§ What you are asked to do:
Which lines in the material below contain the word "click"? Copy each of those lines in full.

§ Data items:
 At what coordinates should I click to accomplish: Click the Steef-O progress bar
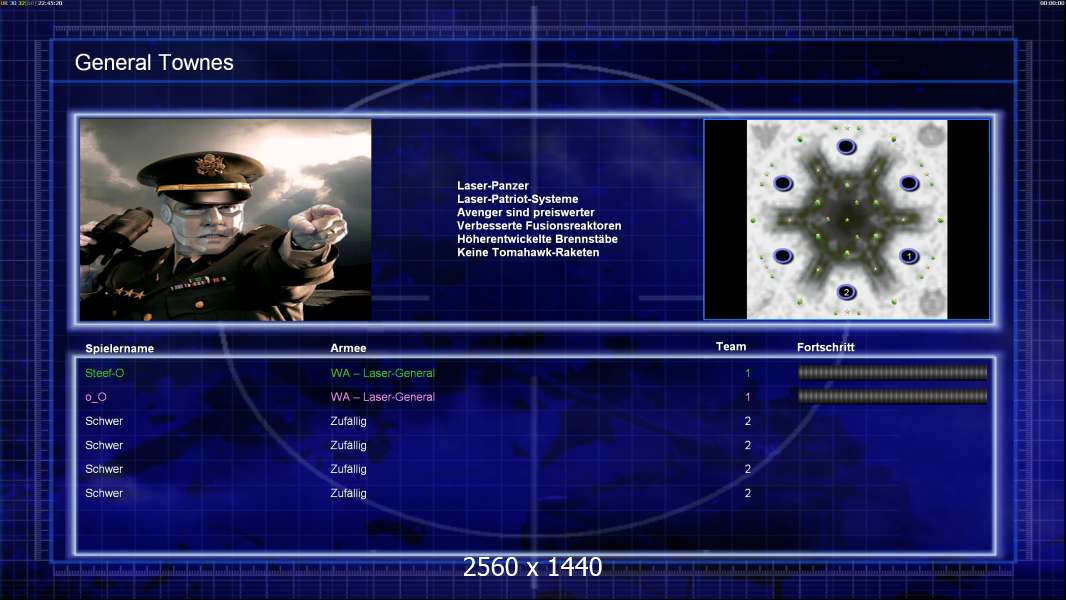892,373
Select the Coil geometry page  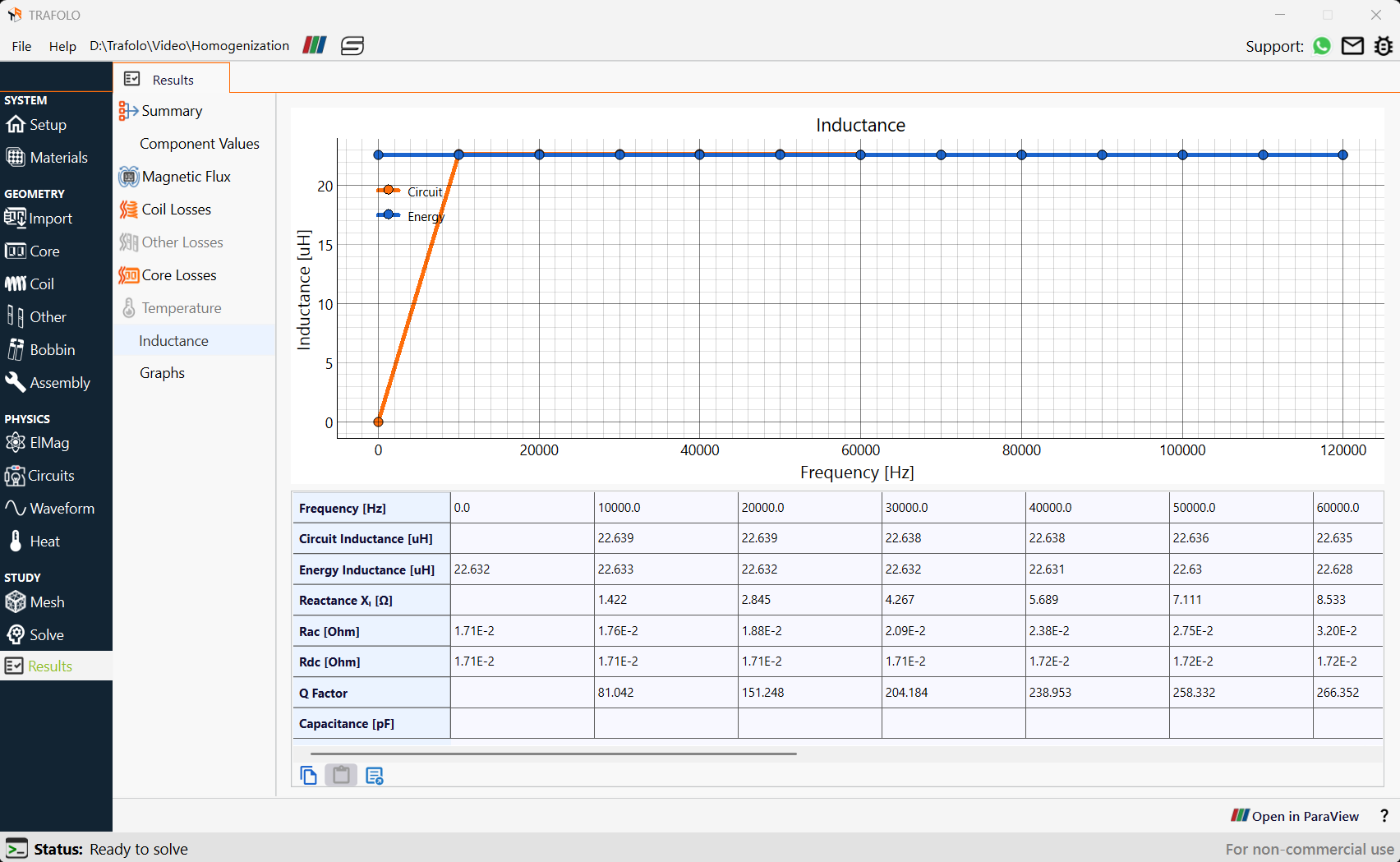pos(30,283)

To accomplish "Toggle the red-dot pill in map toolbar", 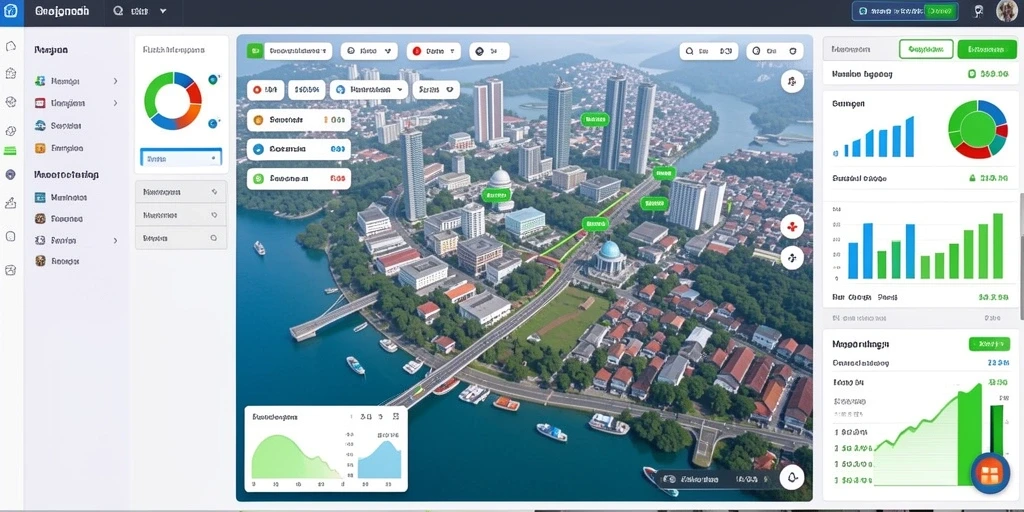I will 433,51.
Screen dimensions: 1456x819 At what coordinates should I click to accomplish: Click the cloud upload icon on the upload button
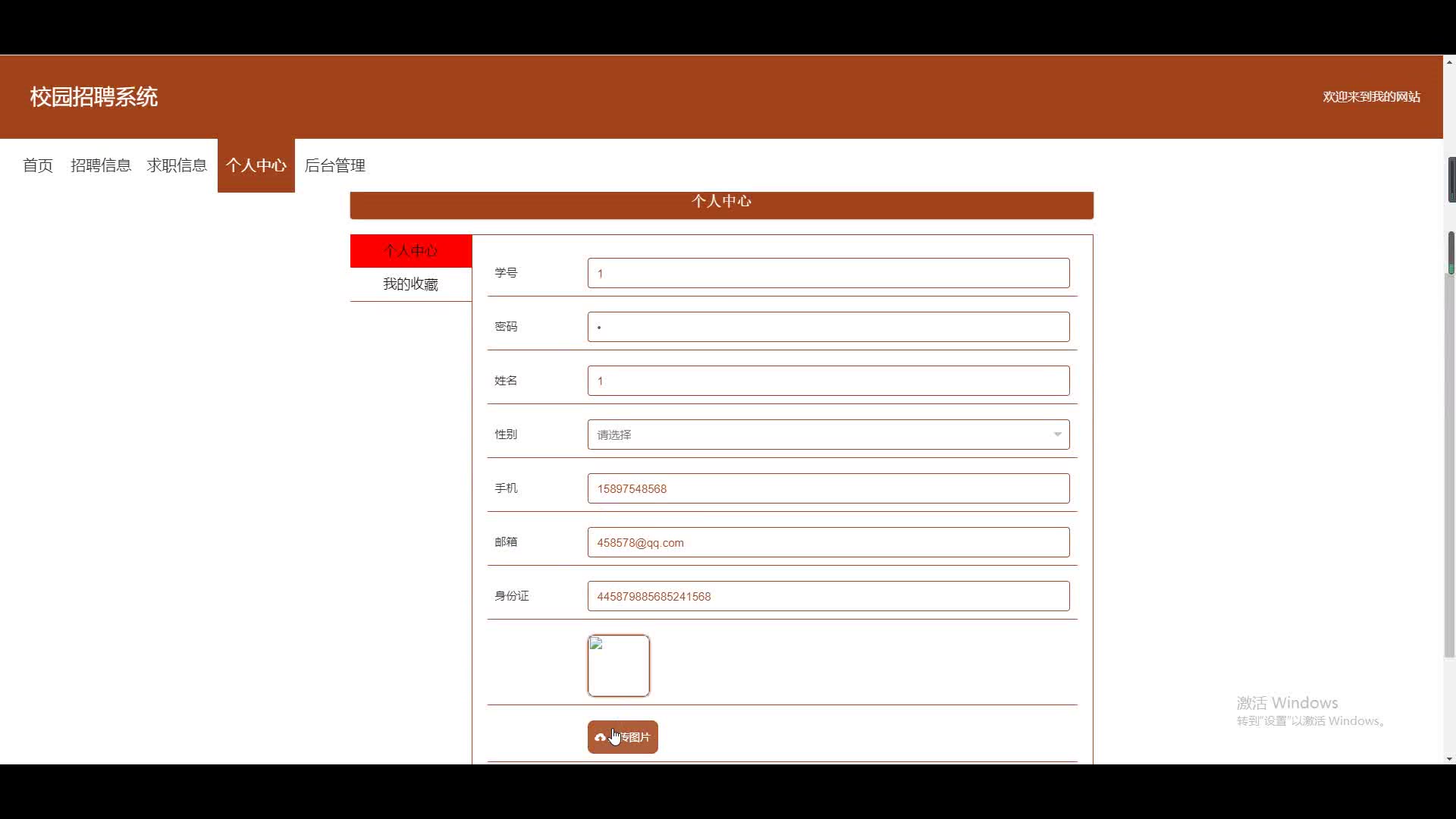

§ The solution:
 At what coordinates should I click to accomplish: Click the Steef-O progress bar
Screen dimensions: 1456x819 At what coordinates should I click to accomplish: Click the cloud upload icon on the upload button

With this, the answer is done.